Walter Horsford

Walter Horsford and the case of the St Neots poisoning

In 1898 a 26-year-old farmer, Walter Horsford, stood trial at Huntingdon Assizes charged with the murder, by poisoning, of his cousin Annie Holmes. He pleaded not guilty.

The prosecution, led by Mr. Rawlinson, Q.C., stated that Annie lived at Stoneleigh near Kimbolton in Huntingdonshire. She was a widow and had three children, the youngest still a baby. It was alleged that Horsford was intimate with Annie. In October of 1897, Horsford had married a woman named Bessie. At the end of that month Annie moved to a cottage at St. Neots. By December Annie told Horsford that she was pregnant by him. He wrote her a letter which said, “Dear Annie, Will come over on Friday to see if we can come to an arrangement of some sort or other, but you must remember that I paid you for what I had done. I gave you half a crown and so if I thought well not to give you anything you could not get it. But still I don’t want the talk and to hear it that was by me that you are so.”

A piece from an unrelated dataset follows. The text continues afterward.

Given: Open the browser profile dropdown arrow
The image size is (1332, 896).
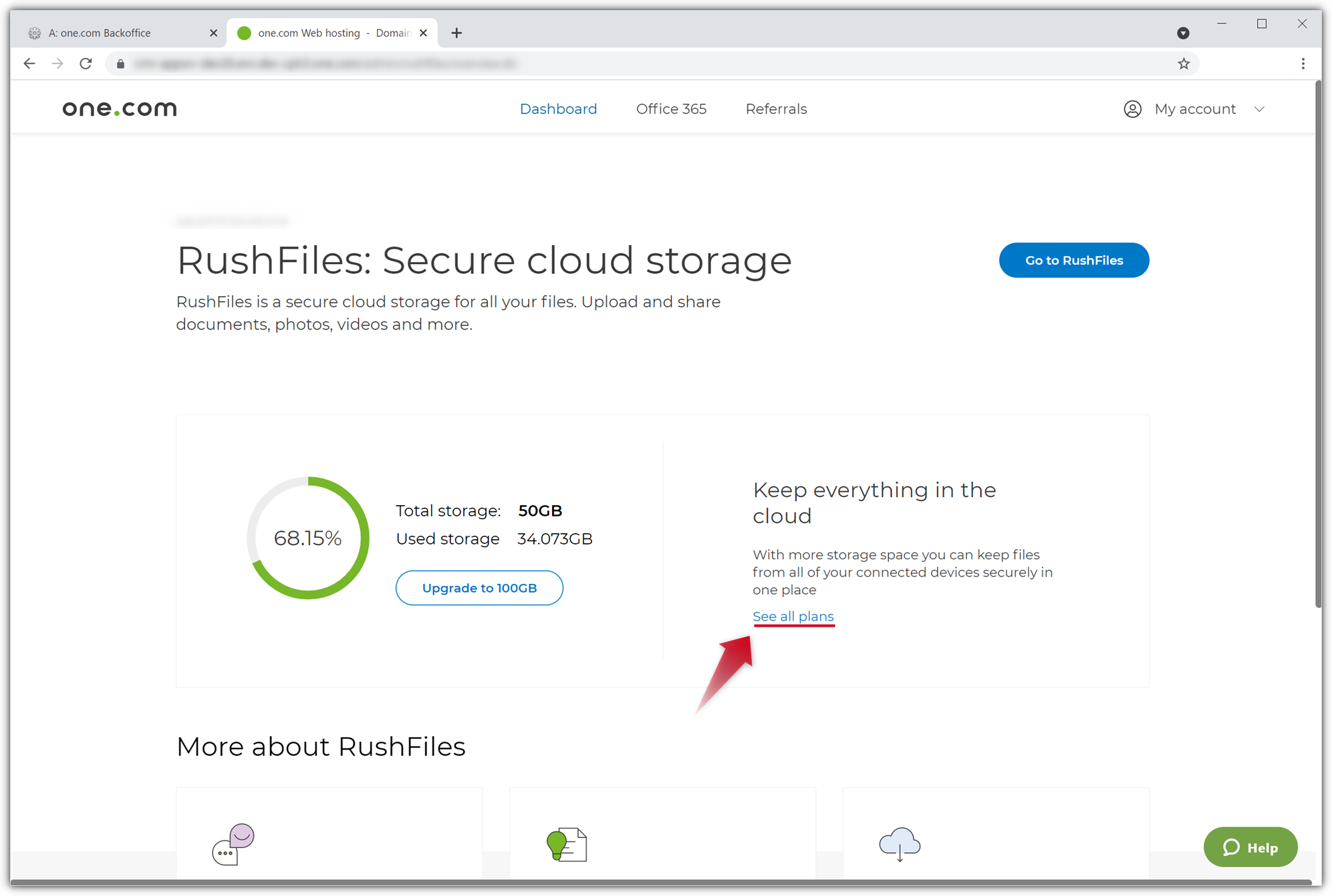Looking at the screenshot, I should point(1183,32).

On the 28th of December Horsford went to a chemists in Thrapstone and purchased 90 grains of strychnine, on the pretext of killing rats. On the 7th of January 1898, Annie was found dead by her daughter, also Annie. A search of her bedroom revealed a packet containing strychnine with the words “Take in a little water. It is quite harmless”, written on it in Horsford’s handwriting.

Mr. Paine the chemist who had sold Horsford the poison gave evidence and produced the poison register showing Horsford’s signature.

Annie junior told the court that on the evening of January the 7th her mother had taken a full glass of water up to her bedroom. When she looked in her mother later most of the water had gone. Later that night her mother began exhibiting the signs of poisoning and Annie went to get help.

Expert witnesses testified about the handwriting, the cause of death and the fact that Annie was not pregnant. On Monday the 6th of June 1898, after a brief deliberation by the jury, Horsford was convicted of the murder and sentenced to death.

Horsford was transferred to Cambridge prison for execution on Tuesday the 28th of June 1898. An execution shed had been constructed in one of the prison’s yards. Two member of the press were admitted. James Billington pinioned Horsford in the condemned cell at 7.59 am. He was led out into the yard and on into the execution shed in a procession formed by the governor, the Sheriff, Mr. Fowler, the surgeon, four warders and the chaplain, the Rev. Mr. Christie. Horsford walked unaided and maintained his composure to the end. Billington got the hood and noose on quickly, while his assistant, Robert Wade, strapped Horsford’s legs. A drop of 7 feet was given and death was recorded as “instantaneous”. A large crowd had gathered outside the prison to see the black flag raised.

At the inquest later in the morning the prison surgeon testified that there had been fracture/dislocation of Horsford’s neck vertebrae.

Newspapers could print pictures by this time and it is thus possible to have an artist’s impression of what Annie and Horsford looked like.